Considering that the Parties had fully briefed qualified immunity, it would have
been “particularly appropriate” to rule on qualified immunity when reconsidering Officer
Thomasson’s Motion for Summary Judgment. Torchinsky, 942 F.2d at 261. But due to
the Parties’ focus on the sham affidavit doctrine and the exclusion analysis under
Southern States, as well as Officer Thomasson’s decision to wait to raise his qualified
immunity argument until his Reply, the Court failed to apprehend fully the importance of
ruling on qualified immunity at the earliest possible juncture. In light of the precedent
discussed above, the Court finds this error to be direct and obvious. See Wagner, No.
2016 WL 1169937, at *3.
To correct the manifest injustice that the Court’s December 20, 2016 Order
created, the Court will use this opportunity to rule on qualified immunity.
The doctrine of qualified immunity shields government officials “from liability for
civil damages insofar as their conduct does not violate clearly established statutory or
constitutional rights of which a reasonable person would have known.”
Fitzgerald, 457 U.S. 800, 818 (1982). In the Fourth Circuit, courts should apply the
qualified immunity doctrine “with due respect for the perspective of police officers on the
scene and not with the greater leisure and acquired wisdom of judicial hindsight.”
Gooden v. Howard Cty., 954 F.2d 960, 964–65 (4th Cir. 1992).
There is a two-prong test for determining whether a government official is
protected by qualified immunity: (1) whether the facts that the plaintiff has alleged or
shown make out a violation of a constitutional right; and (2) whether that right was
“clearly established” at the time of the purported violation. Pearson, 555 U.S. at 232
(citing Saucier v. Katz, 533 U.S. 194, 201 (2001)). Courts have discretion to resolve
these two prongs in whatever order they consider appropriate based on the circumstances
of the case at hand. Id. at 236. The answers to both prongs must be in the affirmative for
a plaintiff to defeat a motion for summary judgment on qualified immunity grounds.
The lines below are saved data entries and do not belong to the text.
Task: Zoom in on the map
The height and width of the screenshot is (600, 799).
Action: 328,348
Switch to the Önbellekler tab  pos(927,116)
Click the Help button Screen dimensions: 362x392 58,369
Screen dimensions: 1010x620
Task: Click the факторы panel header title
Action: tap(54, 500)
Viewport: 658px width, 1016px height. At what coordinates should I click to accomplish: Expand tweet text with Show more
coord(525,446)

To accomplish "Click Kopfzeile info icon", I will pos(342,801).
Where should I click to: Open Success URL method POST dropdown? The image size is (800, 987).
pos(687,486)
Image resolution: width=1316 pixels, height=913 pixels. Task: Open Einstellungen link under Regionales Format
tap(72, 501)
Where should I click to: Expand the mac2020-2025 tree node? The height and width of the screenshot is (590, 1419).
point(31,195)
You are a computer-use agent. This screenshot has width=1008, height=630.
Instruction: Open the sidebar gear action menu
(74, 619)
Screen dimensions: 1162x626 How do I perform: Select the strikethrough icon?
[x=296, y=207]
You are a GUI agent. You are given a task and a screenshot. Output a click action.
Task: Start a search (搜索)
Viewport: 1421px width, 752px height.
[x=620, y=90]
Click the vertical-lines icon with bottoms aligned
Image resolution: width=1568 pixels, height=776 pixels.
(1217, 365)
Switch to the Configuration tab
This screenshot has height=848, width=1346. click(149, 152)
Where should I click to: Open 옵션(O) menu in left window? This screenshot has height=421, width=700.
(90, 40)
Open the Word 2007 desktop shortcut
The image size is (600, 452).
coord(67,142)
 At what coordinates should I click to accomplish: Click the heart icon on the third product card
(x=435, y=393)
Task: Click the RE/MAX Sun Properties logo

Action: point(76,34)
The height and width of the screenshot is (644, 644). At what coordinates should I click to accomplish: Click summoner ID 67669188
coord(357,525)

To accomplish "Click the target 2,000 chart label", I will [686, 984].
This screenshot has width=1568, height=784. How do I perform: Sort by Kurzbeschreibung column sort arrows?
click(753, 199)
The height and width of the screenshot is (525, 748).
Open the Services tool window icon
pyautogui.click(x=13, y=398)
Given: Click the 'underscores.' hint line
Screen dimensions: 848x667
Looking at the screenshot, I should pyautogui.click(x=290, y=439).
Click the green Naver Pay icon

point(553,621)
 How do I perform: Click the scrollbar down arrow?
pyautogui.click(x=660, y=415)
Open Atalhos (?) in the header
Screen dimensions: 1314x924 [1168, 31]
Batten v. Gomez, 324 F.3d 288, 293–94 (4th Cir. 2003). The plaintiff bears the burden of
proof on the first prong, Bryant v. Muth, 994 F.2d 1082, 1086 (4th Cir. 1993); the
defendant on the second, Wilson v. Kittoe, 337 F.3d 392, 397 (4th Cir. 2003).
Violation of a Constitutional Right
In its December 20, 2016 Memorandum Opinion, the Court concluded that a
reasonable jury could find that Officer Thomasson violated June’s Fourth Amendment
right to be free from seizures not supported by probable cause. The Court finds no error
in that conclusion.
June sues Officer Thomasson under 42 U.S.C. § 1983 for malicious prosecution.
To prevail on such a claim, a plaintiff must show that the defendant “(1) caused (2) a
seizure of the plaintiff pursuant to legal process unsupported by probable cause, and (3)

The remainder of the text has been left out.